An infringement action is based on invasion of the statutory right of the proprietor of a registered trademark. Section 29 of the Trademark Act, 1999 lays down the provisions for infringement.
The elements that constitute infringement are:
- Use of a registered trademark by an unauthorised person.
- Use of a trademark which is “identical or “deceptively similar” to the registered trademark.
- Registration of trademark.
- The use should be in relation o goods and services.
Under section 29, the infringement that occurs is direct infringement. However, there is another aspect to trademark infringement in India, i.e. indirect infringement.
Indirect infringement can be of two types:
- Induced Infringement
- Contributory Infringement
Indirect infringement is a common law principle that holds accountable not only the direct infringers but also the people who induce the direct infringers to commit the infringement. Contributory Infringement refers to the actions of one person who either allows or causes another person to infringe the right of a protected owner.
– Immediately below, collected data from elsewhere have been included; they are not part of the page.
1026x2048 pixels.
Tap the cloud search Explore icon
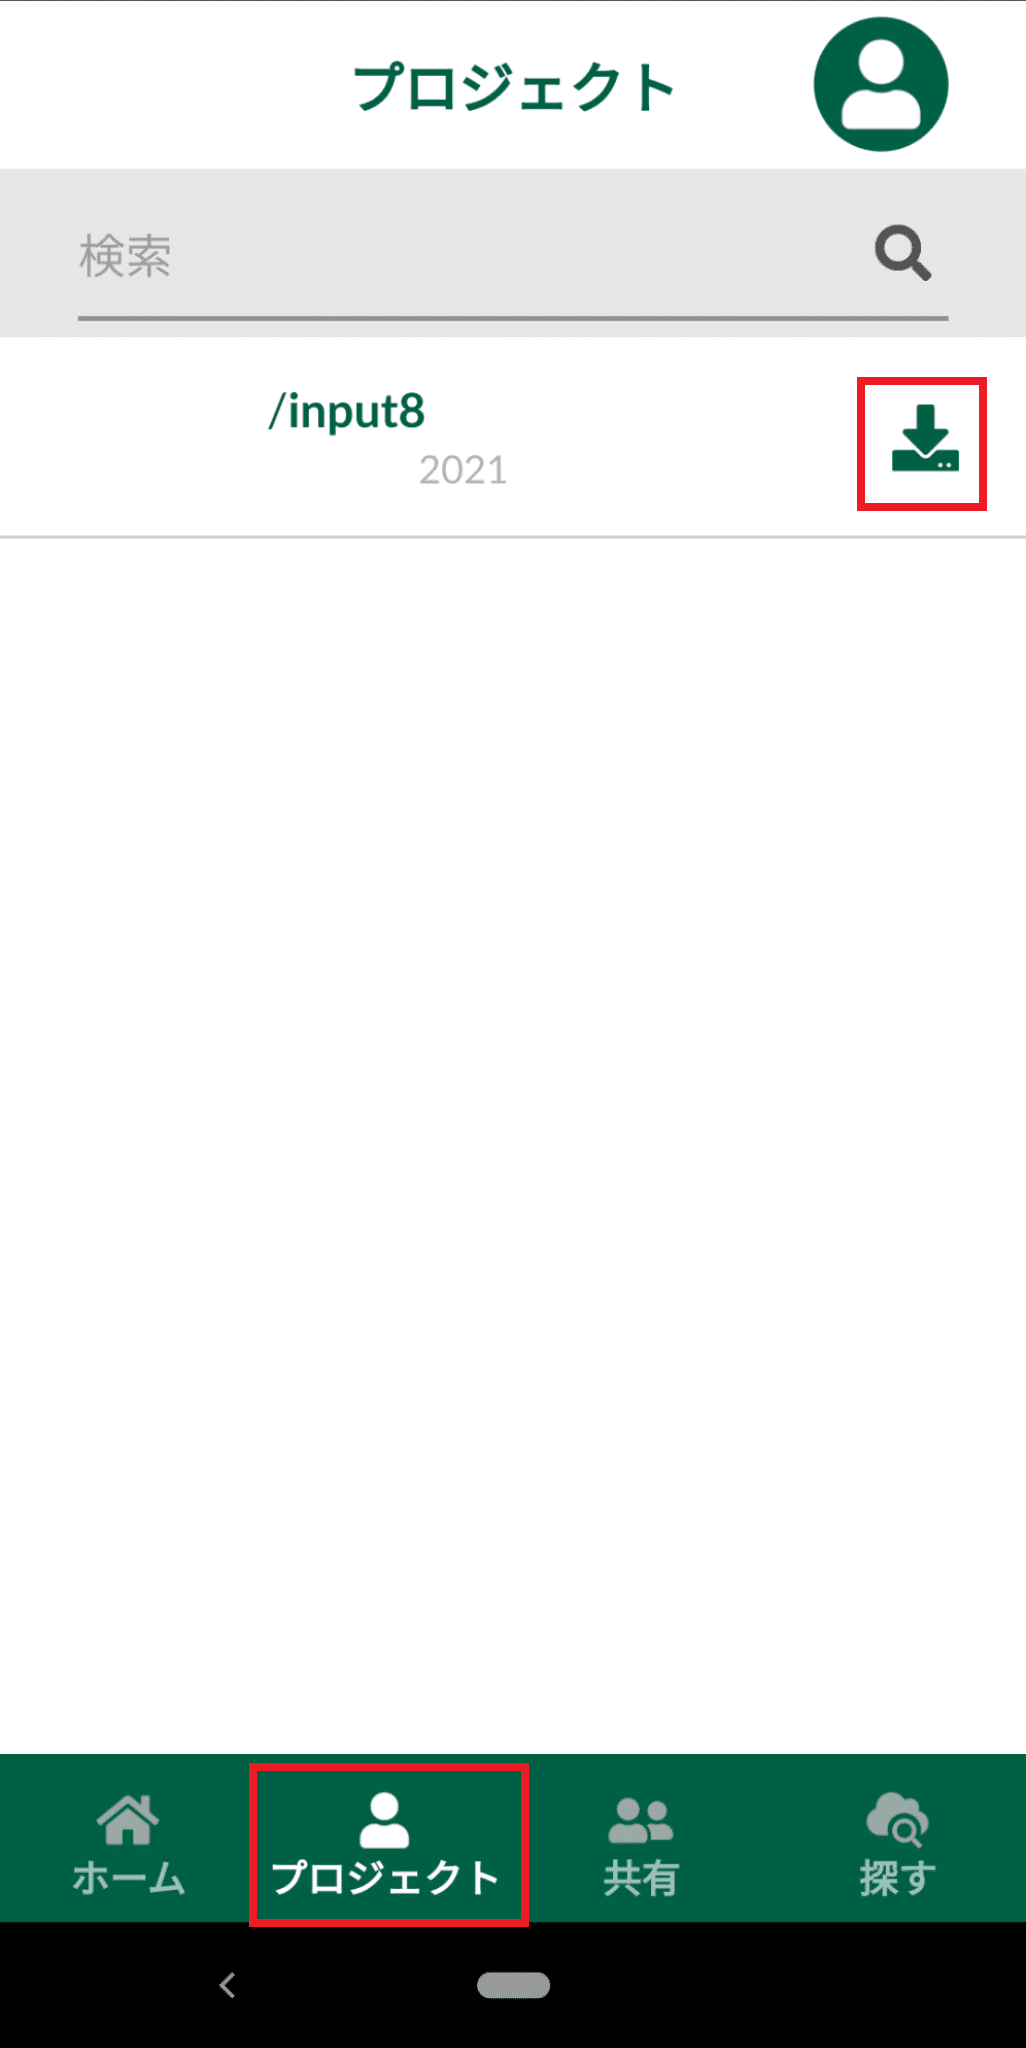(x=897, y=1819)
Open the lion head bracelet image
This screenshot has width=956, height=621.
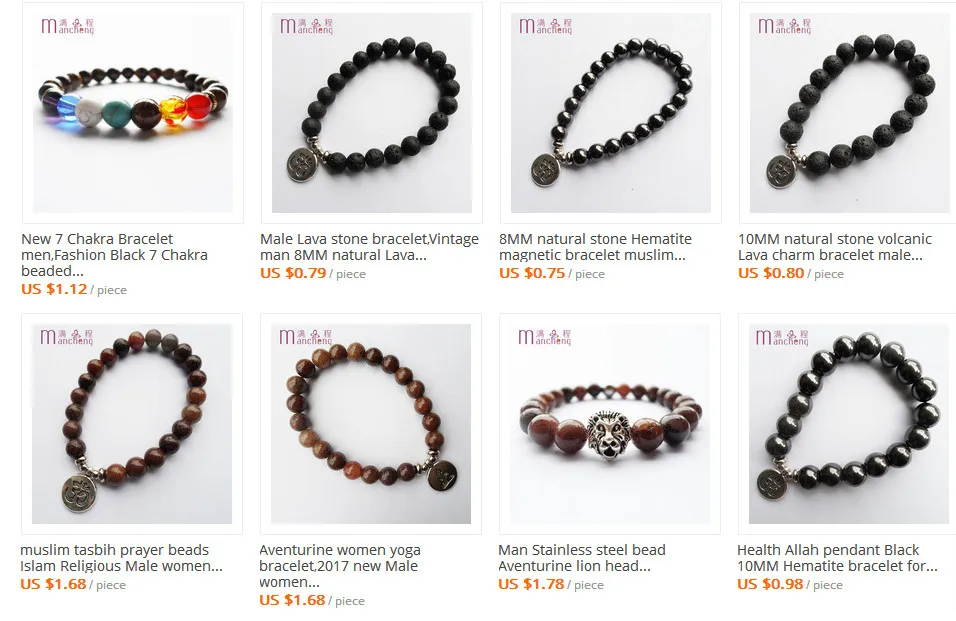[610, 424]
A person is liable for contributory infringement if a person knows of the infringement or of a person materially contributes or induces the direct infringer to commit the infringement.
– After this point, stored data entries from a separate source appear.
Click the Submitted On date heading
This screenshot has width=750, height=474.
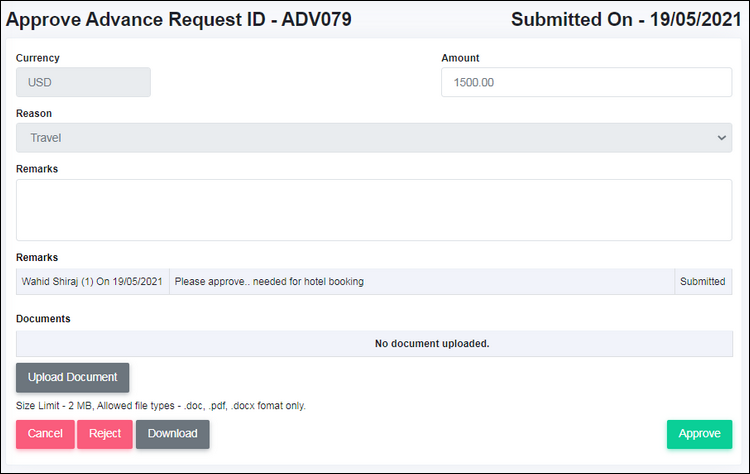coord(627,19)
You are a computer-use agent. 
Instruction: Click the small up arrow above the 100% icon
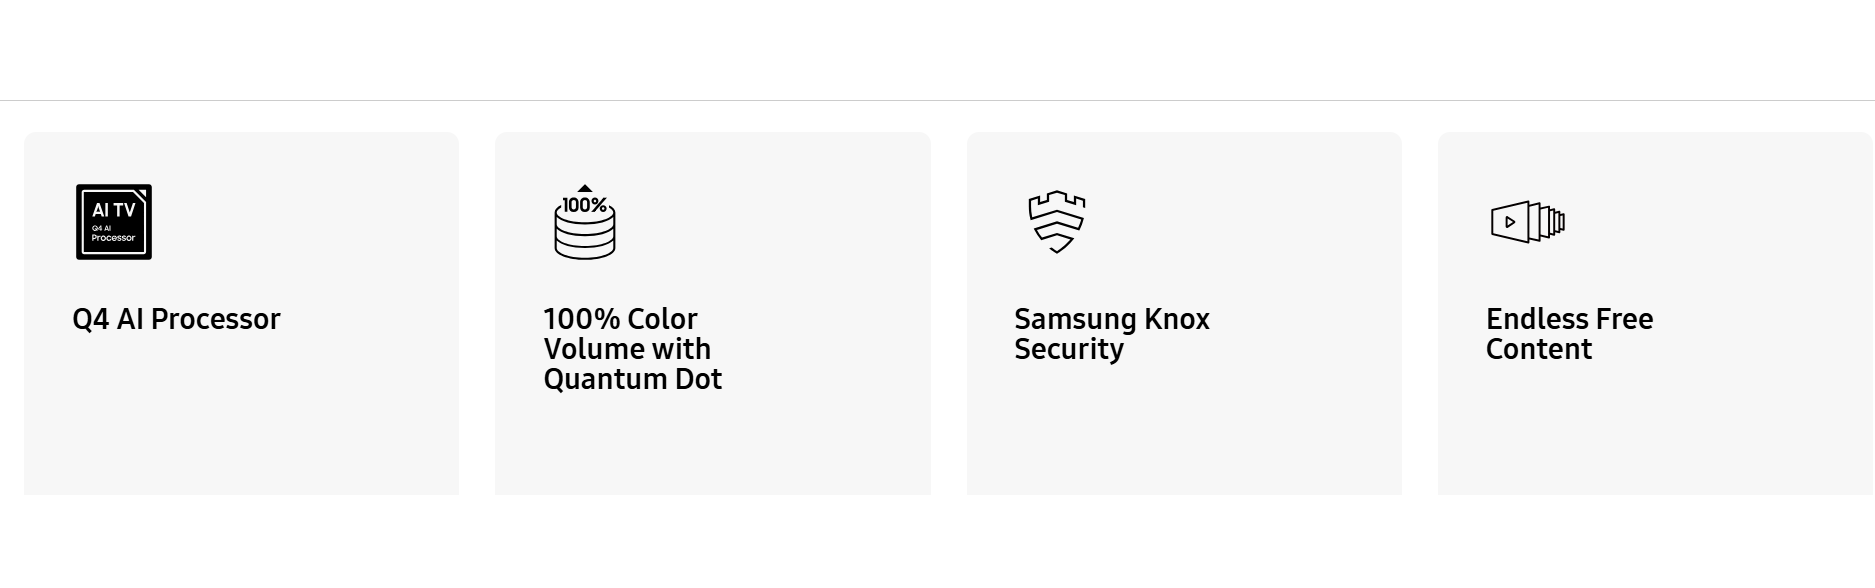(x=585, y=188)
Hence, where the infringer knows or has reason to know about alleged infringement, he can be held liable for Contributory Infringement for helping in resultant infringement.
In the case of service providers, it is often observed through various case laws that lack of specific knowledge and an established claim of fair use prevent liability.
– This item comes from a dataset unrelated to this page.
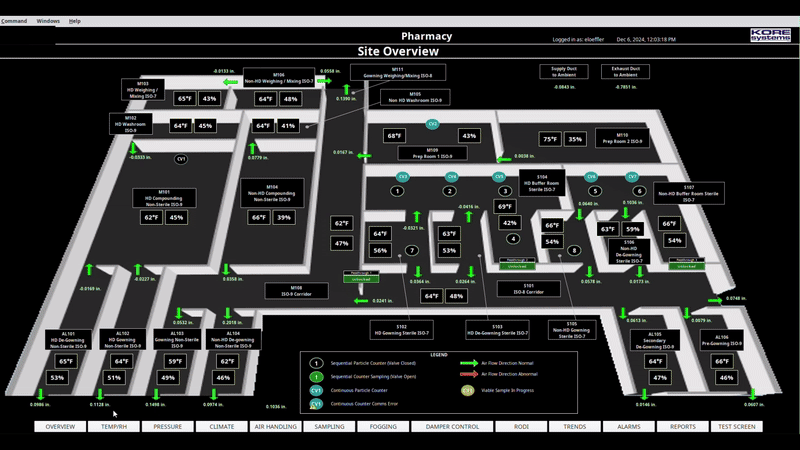Open the ALARMS screen
This screenshot has height=450, width=800.
pos(629,426)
Though the law is clear on the liability of a direct infringer, but in case of contributory infringer, the extent of liability has to be determined to hold the infringer liable.
Under Trademark Law, the doctrine of contributory infringement is similar to those under to those under patent law and copyright law but it is not very well developed.
However in the recent case of Consim Info Pvt. Ltd vs Google India Pvt. Ltd, the Madras High Court dealt with an issue relating to contributory Trademark infringement. In this case, the plaintiff sued Google for trademark infringement because of its ‘Keywords Suggestion Tool’, which was suggesting the use of the Plaintiff’s registered trademark for Google’s ‘Ad-words’ program.
The court held that contributory infringement required intention and that in the present case since the trademarks were basically descriptive it could not be proved that Google had intentionally suggested these marks with a view to infringe the Plaintiff’s trademarks.
Very interestingly the Court also seem to take issue with Google’s differing trademark policy for different jurisdictions i.e. while it would investigate trademark complaints for both the adwords text and the keyword suggestion tool in countries like France where it has been successfully sued, in countries like India, U.S.A. and U.K. it limits the trademark complaints to only the adwords text.
On the whole, indirect infringement occurs when a person, though not infringing directly, causes another person to infringe on a trademark. With the growth in the e-commerce industry, liability for indirect infringement is extremely important as it holds every involved person accountable.